### Exercise data
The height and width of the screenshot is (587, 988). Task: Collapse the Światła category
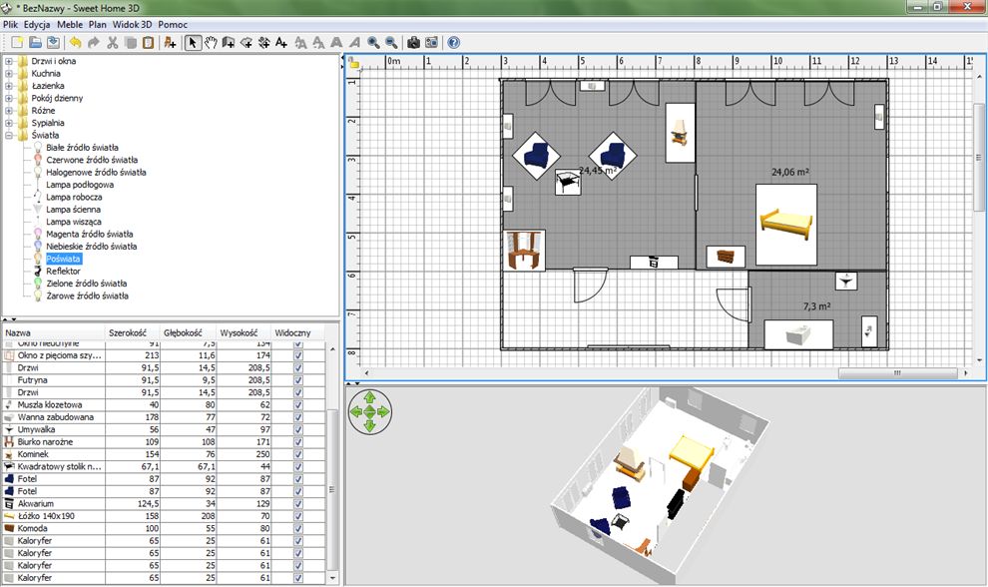[11, 134]
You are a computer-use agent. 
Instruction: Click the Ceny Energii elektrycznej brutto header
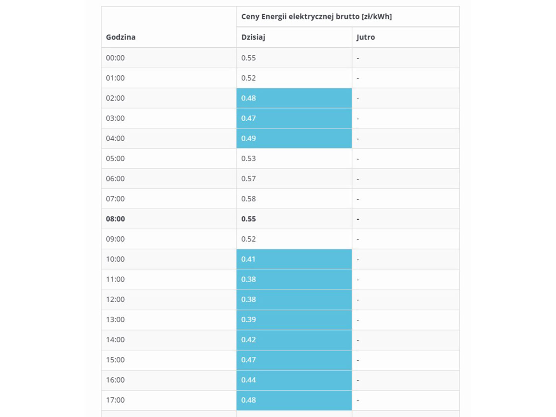tap(316, 17)
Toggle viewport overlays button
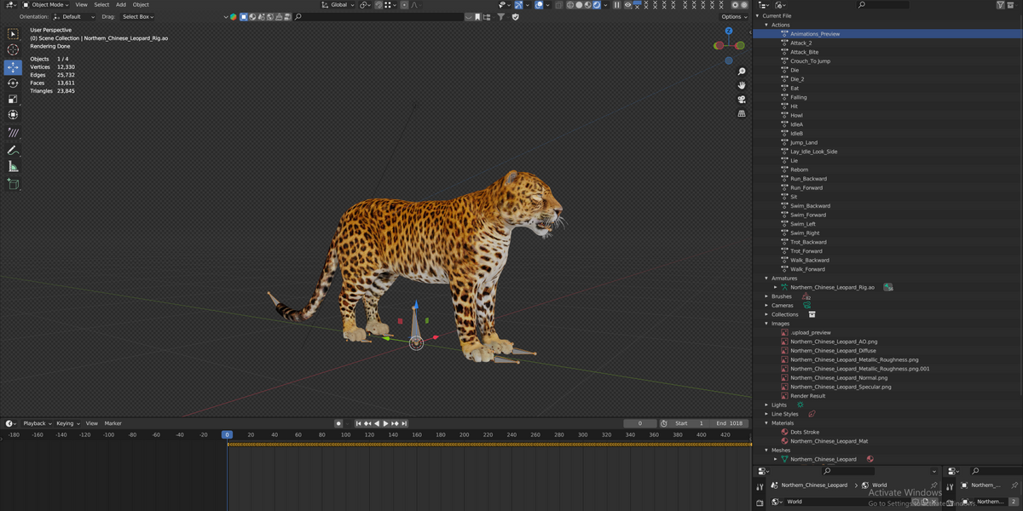The image size is (1023, 511). 540,5
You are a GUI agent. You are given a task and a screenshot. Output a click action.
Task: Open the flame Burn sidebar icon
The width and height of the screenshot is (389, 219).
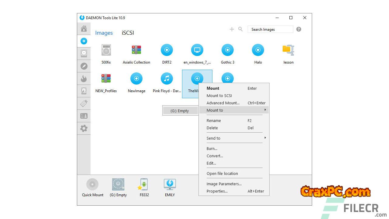pos(84,78)
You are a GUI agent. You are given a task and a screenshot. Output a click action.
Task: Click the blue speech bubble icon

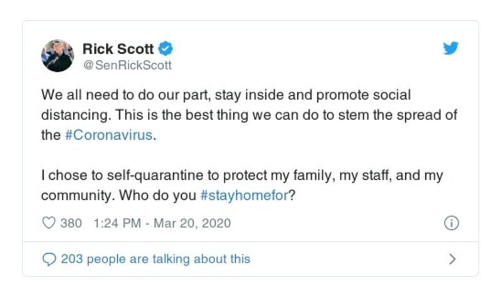pos(49,259)
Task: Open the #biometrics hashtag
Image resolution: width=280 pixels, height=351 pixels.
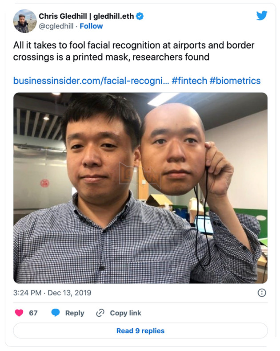Action: coord(235,81)
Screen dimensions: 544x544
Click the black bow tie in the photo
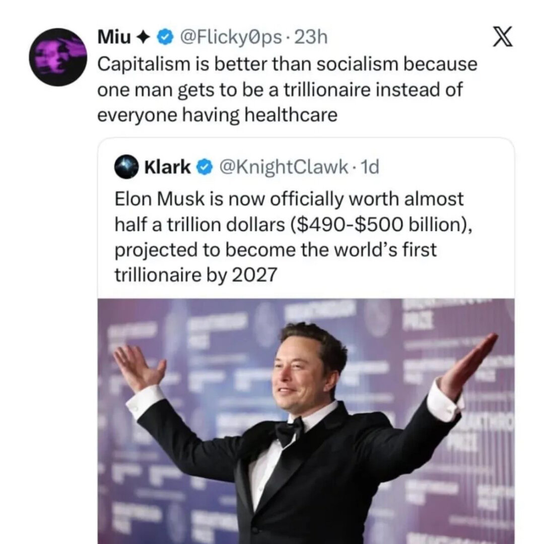[289, 431]

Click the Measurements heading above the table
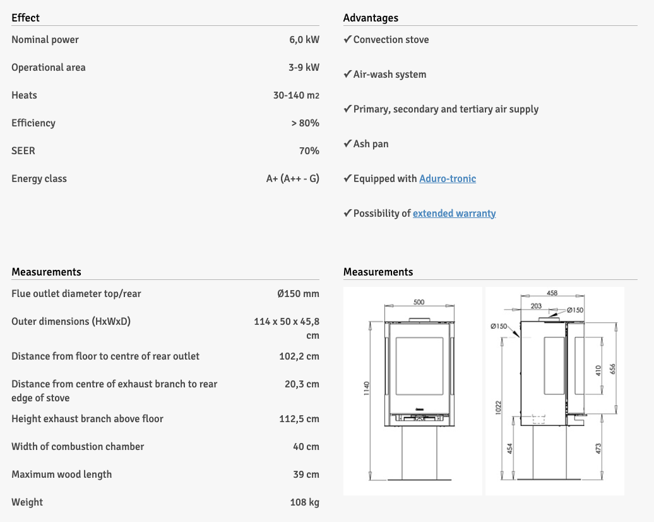46,272
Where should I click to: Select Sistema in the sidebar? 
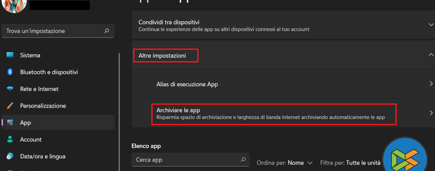point(30,55)
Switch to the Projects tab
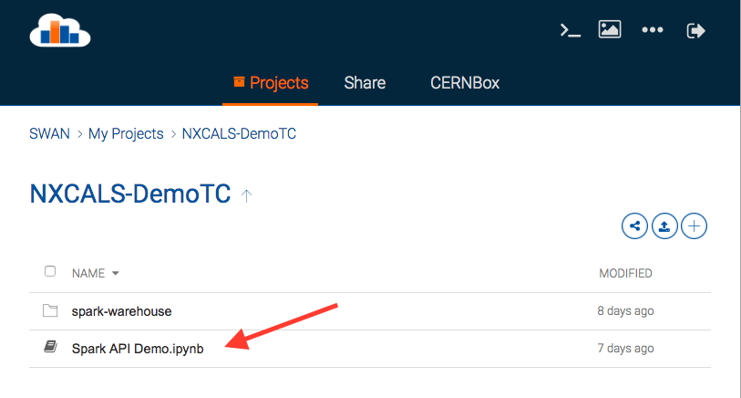 (x=271, y=83)
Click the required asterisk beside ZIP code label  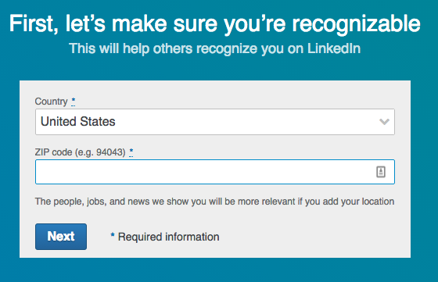(x=131, y=152)
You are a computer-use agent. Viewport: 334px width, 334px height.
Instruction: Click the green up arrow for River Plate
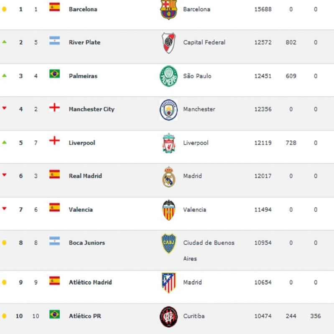point(4,42)
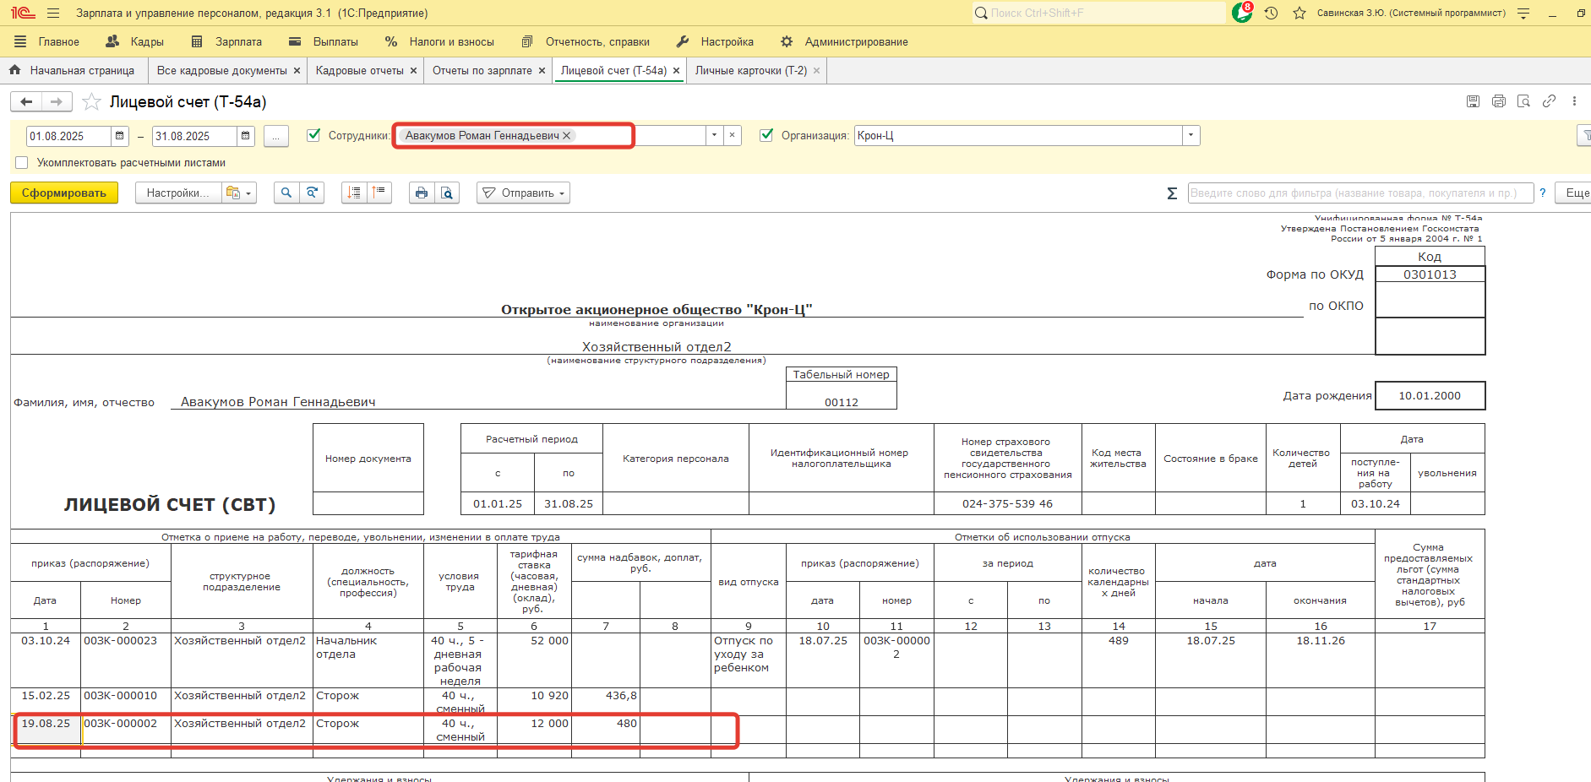Click the sigma sum icon
The height and width of the screenshot is (782, 1591).
coord(1172,193)
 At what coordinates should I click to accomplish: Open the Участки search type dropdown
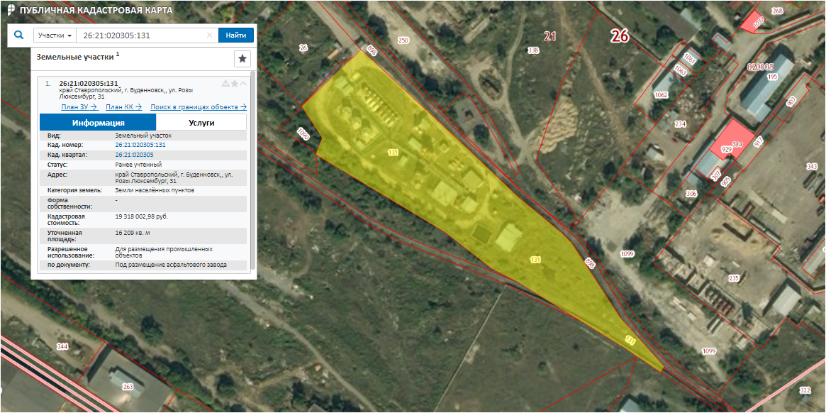(54, 35)
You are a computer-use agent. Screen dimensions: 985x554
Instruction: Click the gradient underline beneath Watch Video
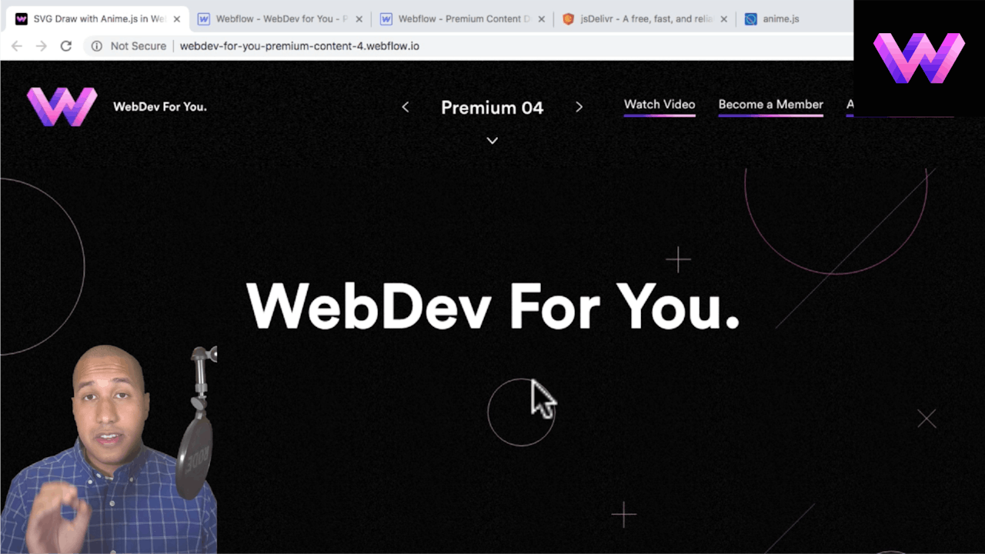[659, 115]
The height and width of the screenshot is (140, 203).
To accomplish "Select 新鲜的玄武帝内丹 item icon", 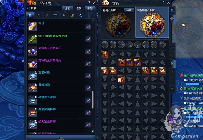I will click(32, 51).
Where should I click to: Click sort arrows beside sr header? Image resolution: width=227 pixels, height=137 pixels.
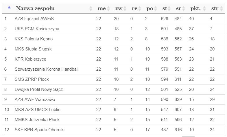pos(183,9)
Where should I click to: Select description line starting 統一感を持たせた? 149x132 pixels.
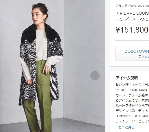coord(132,105)
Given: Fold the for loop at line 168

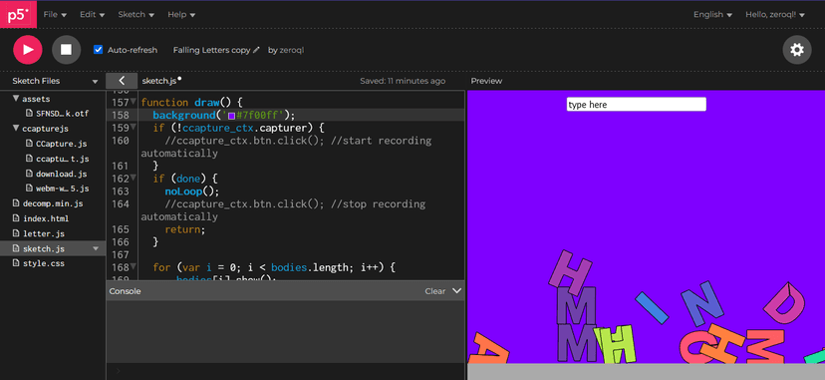Looking at the screenshot, I should [134, 267].
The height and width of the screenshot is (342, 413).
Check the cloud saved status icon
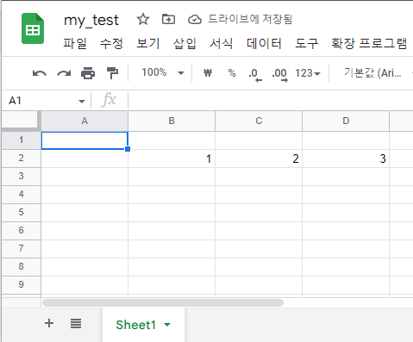point(195,20)
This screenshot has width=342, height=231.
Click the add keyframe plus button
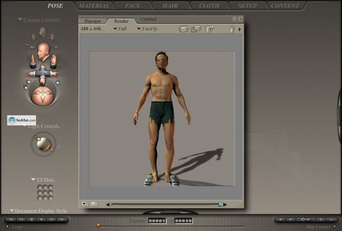[x=321, y=219]
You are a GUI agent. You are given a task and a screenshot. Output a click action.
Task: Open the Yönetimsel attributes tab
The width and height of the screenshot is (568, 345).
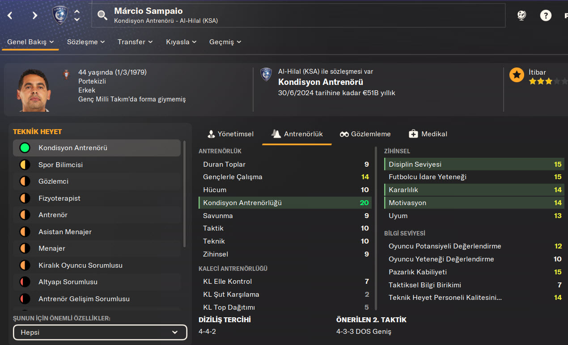[230, 134]
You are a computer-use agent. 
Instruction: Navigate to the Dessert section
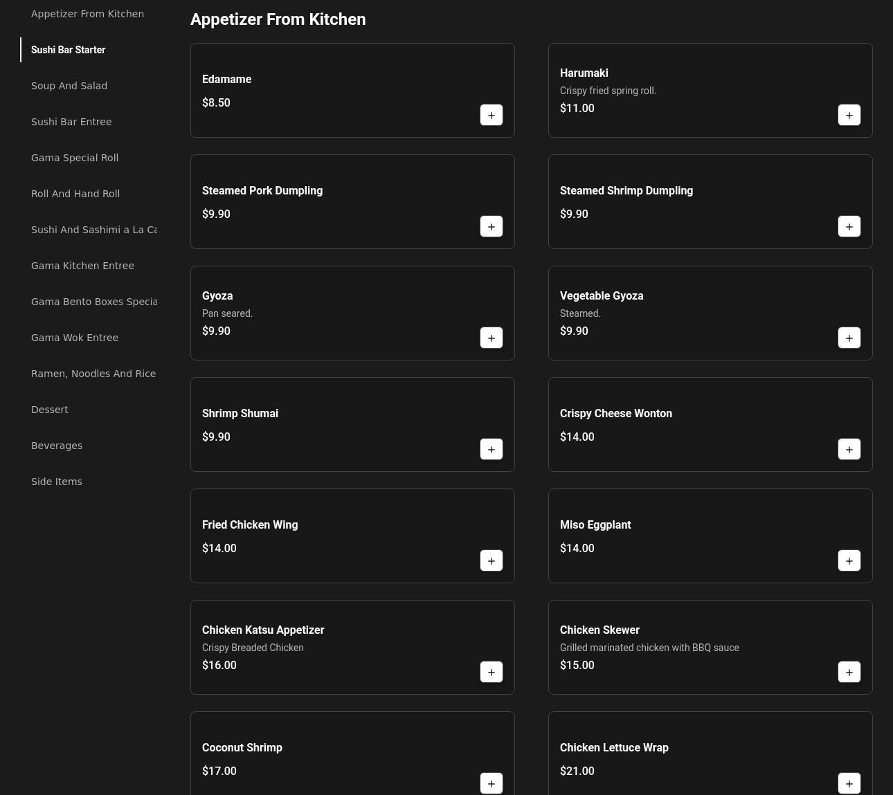50,410
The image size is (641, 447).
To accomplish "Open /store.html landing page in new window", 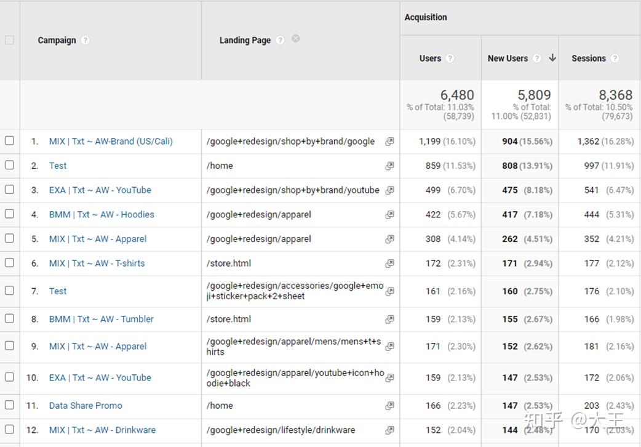I will point(389,263).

### Your task
Wherever the word "dimensions" appears in the entries above, copy that line.

### Task answer
Screen dimensions: 544x544
You are a computer-use agent. Screen dimensions: 985x554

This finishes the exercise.